The expected answer is the set of lines in the data below between the line holding "Image resolution: width=1920" and the line holding "Given: Close the Setup - KDS window", inclusive, written out exactly.

## Records shown
*** Begin section ***

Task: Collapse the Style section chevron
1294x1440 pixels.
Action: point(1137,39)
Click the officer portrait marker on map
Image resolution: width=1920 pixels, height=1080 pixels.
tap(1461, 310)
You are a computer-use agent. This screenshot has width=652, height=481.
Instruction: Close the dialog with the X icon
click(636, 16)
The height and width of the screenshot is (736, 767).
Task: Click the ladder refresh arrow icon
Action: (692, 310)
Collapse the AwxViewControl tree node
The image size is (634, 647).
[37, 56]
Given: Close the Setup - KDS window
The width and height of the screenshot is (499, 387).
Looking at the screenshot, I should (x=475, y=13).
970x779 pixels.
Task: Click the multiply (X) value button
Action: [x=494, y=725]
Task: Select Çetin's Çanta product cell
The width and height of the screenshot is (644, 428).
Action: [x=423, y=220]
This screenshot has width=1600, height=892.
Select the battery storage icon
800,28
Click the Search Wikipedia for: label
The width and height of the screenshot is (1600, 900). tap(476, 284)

*** End section ***

## Response area
Image resolution: width=1920 pixels, height=1080 pixels.
tap(1461, 310)
You are a computer-use agent. This screenshot has width=652, height=481.
Instruction: Close the dialog with the X icon
click(636, 16)
The height and width of the screenshot is (736, 767).
Task: Click the ladder refresh arrow icon
Action: (692, 310)
Collapse the AwxViewControl tree node
The image size is (634, 647).
[37, 56]
Given: Close the Setup - KDS window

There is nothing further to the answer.